Task to complete
Print every line below that comes at or after the line containing "[Link to Tax", exactly as written.

Records contained in a dataset:
☆ ☆ ☆ ☆

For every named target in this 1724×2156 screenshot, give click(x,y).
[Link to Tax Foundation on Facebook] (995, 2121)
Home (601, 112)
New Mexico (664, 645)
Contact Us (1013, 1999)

☆ ☆ ☆ ☆

Problem solution
[Link to Tax Foundation on Facebook] (995, 2121)
Home (601, 112)
New Mexico (664, 645)
Contact Us (1013, 1999)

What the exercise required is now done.